**Work required**
Only the lines from the one that contains "Where should I click to: Click the Altitude" through the end of the entries, both included, should be transcribed, exactly and without pictures.

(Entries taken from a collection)
***
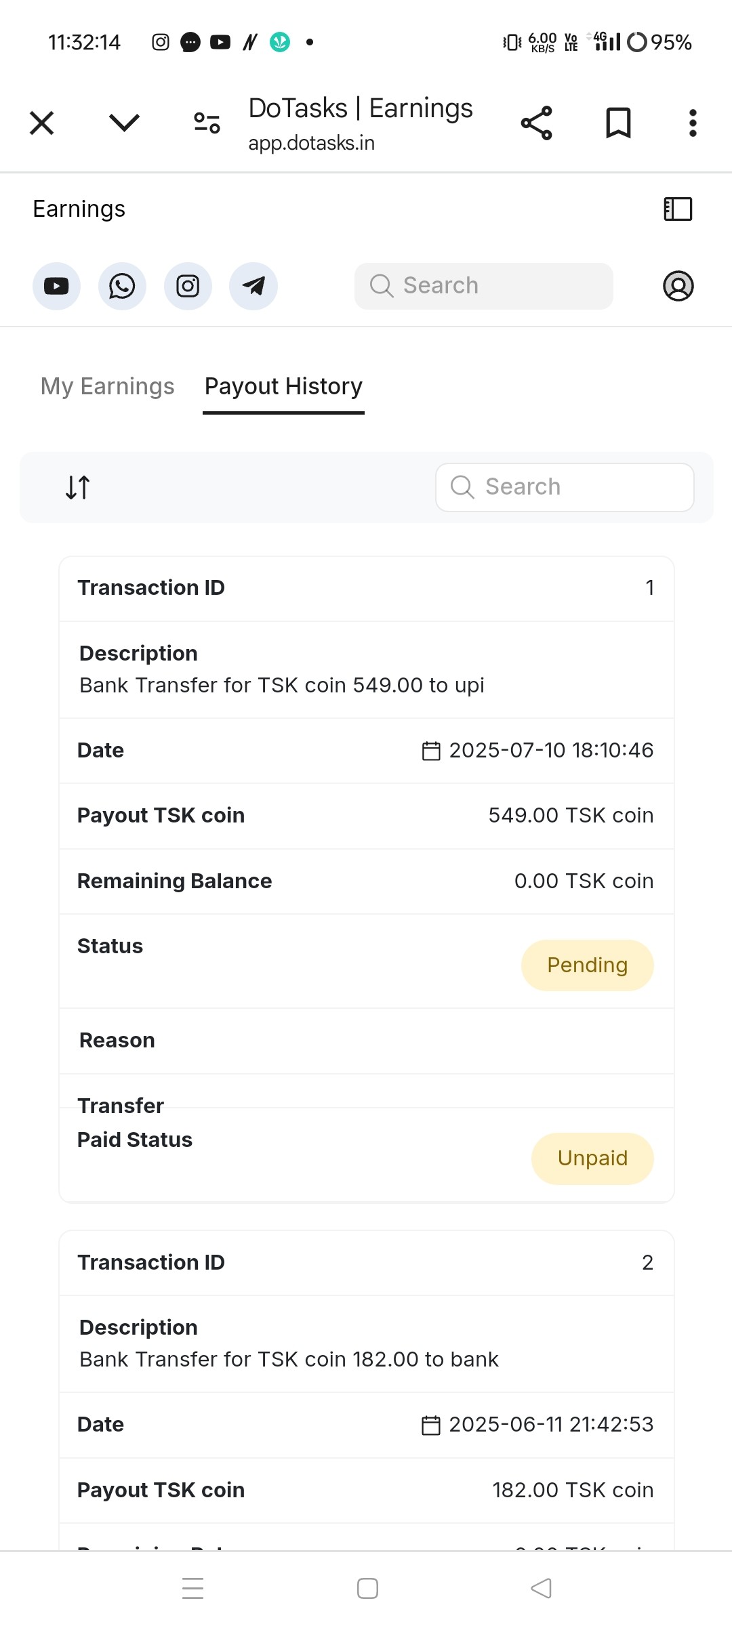Tap the share icon in browser bar
Viewport: 732px width, 1626px height.
537,123
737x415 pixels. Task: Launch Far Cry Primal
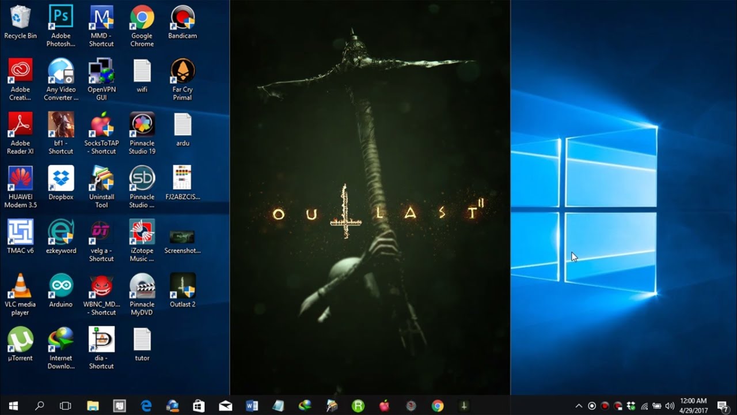(182, 72)
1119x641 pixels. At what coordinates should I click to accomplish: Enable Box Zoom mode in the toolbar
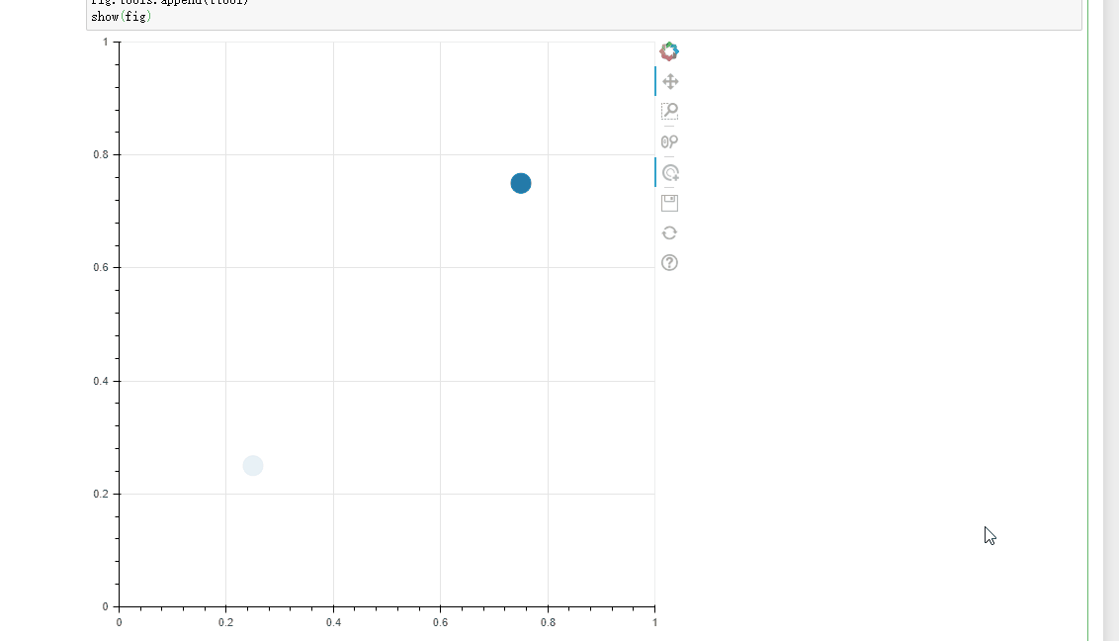coord(669,111)

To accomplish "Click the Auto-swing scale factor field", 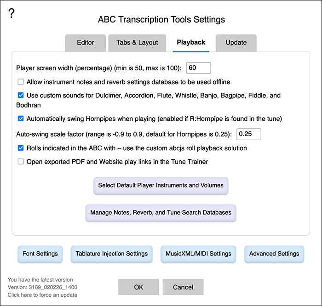I will tap(248, 134).
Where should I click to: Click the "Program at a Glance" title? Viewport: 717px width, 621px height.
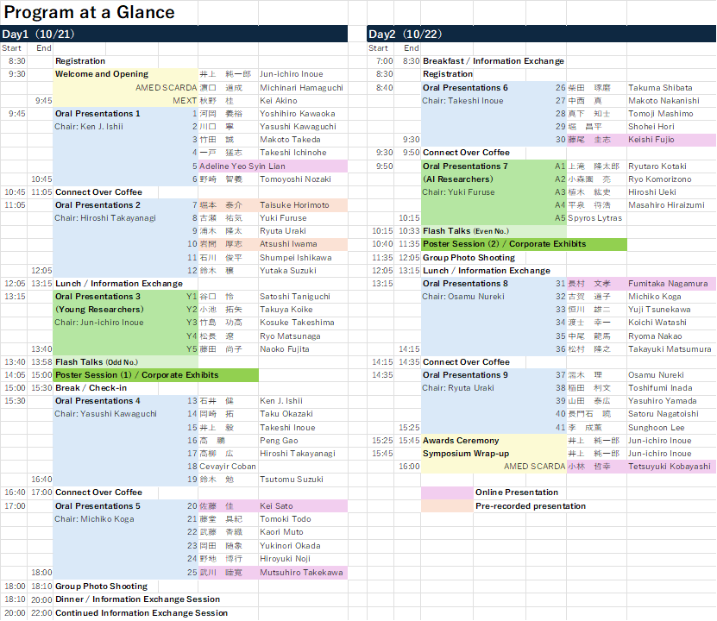point(90,12)
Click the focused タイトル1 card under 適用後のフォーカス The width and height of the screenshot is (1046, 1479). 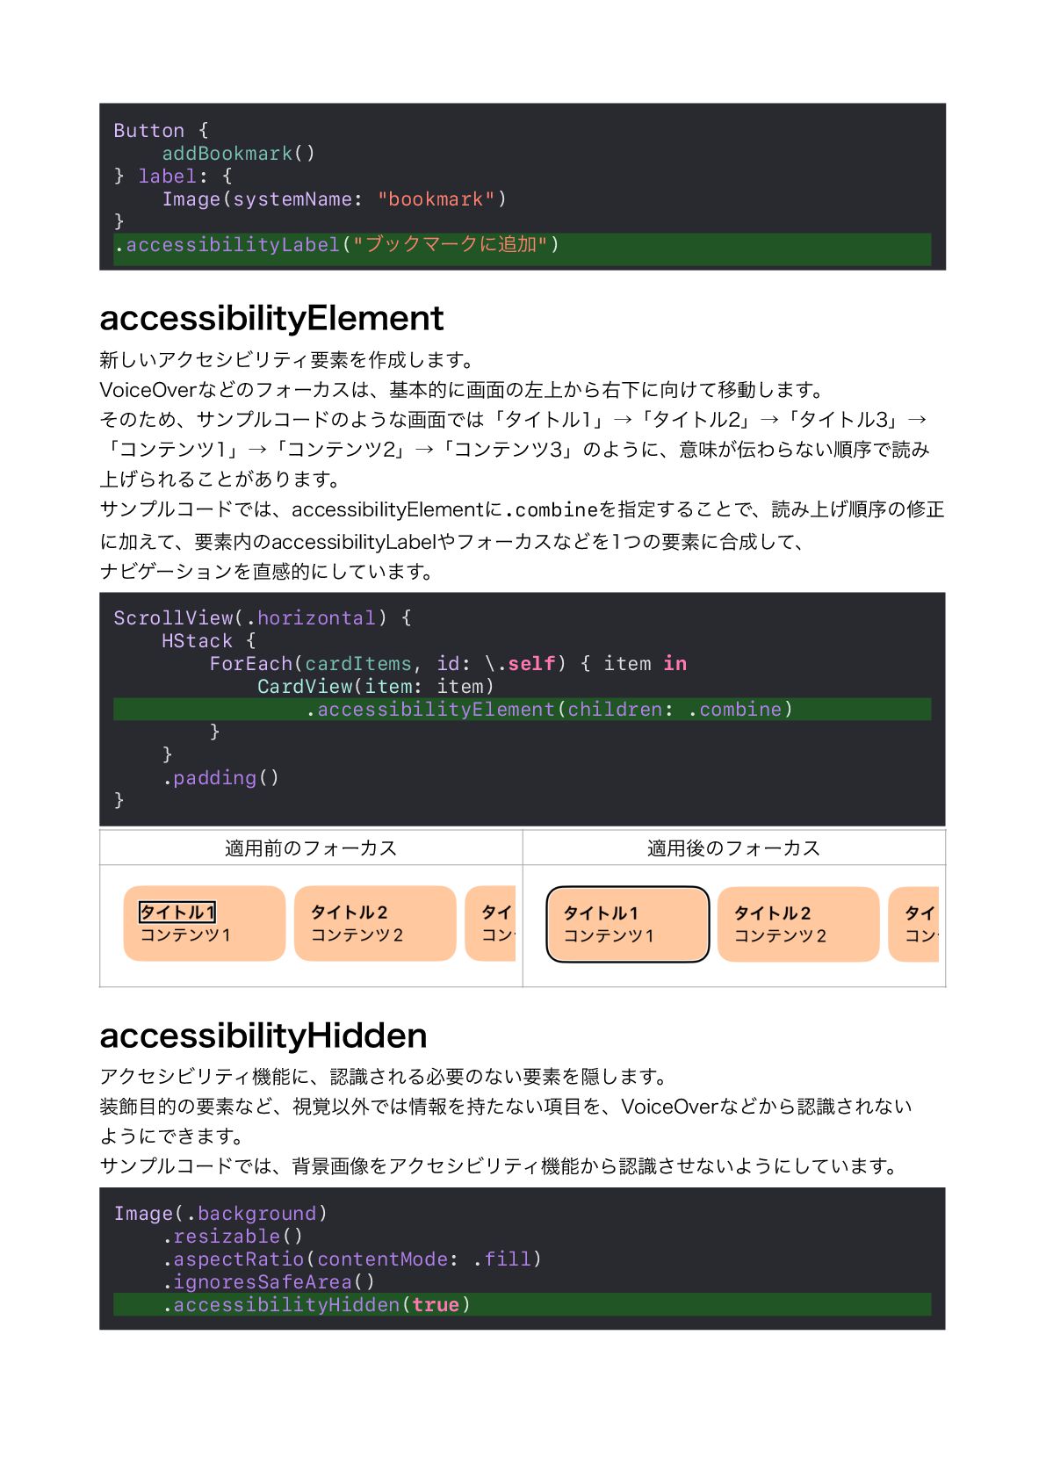point(627,924)
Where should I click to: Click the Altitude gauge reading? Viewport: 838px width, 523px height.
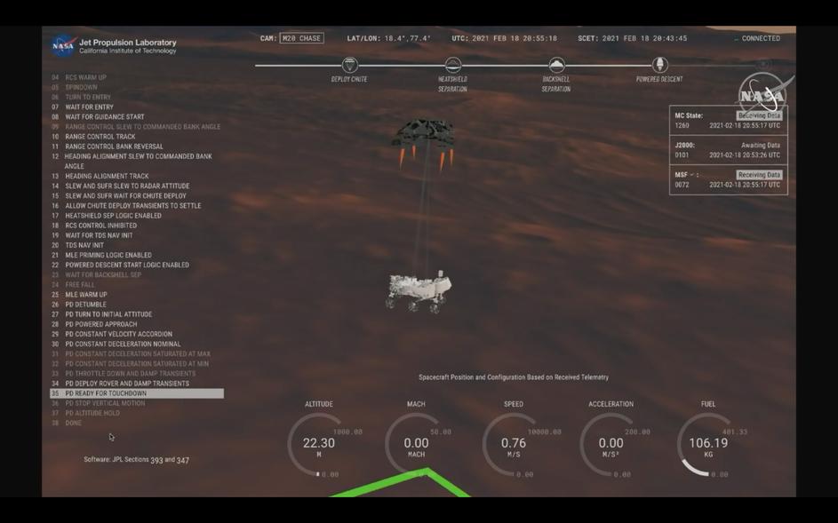point(319,443)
***
**Exercise solution**
Where should I click to: Click the Altitude gauge reading? Viewport: 838px width, 523px height.
point(319,443)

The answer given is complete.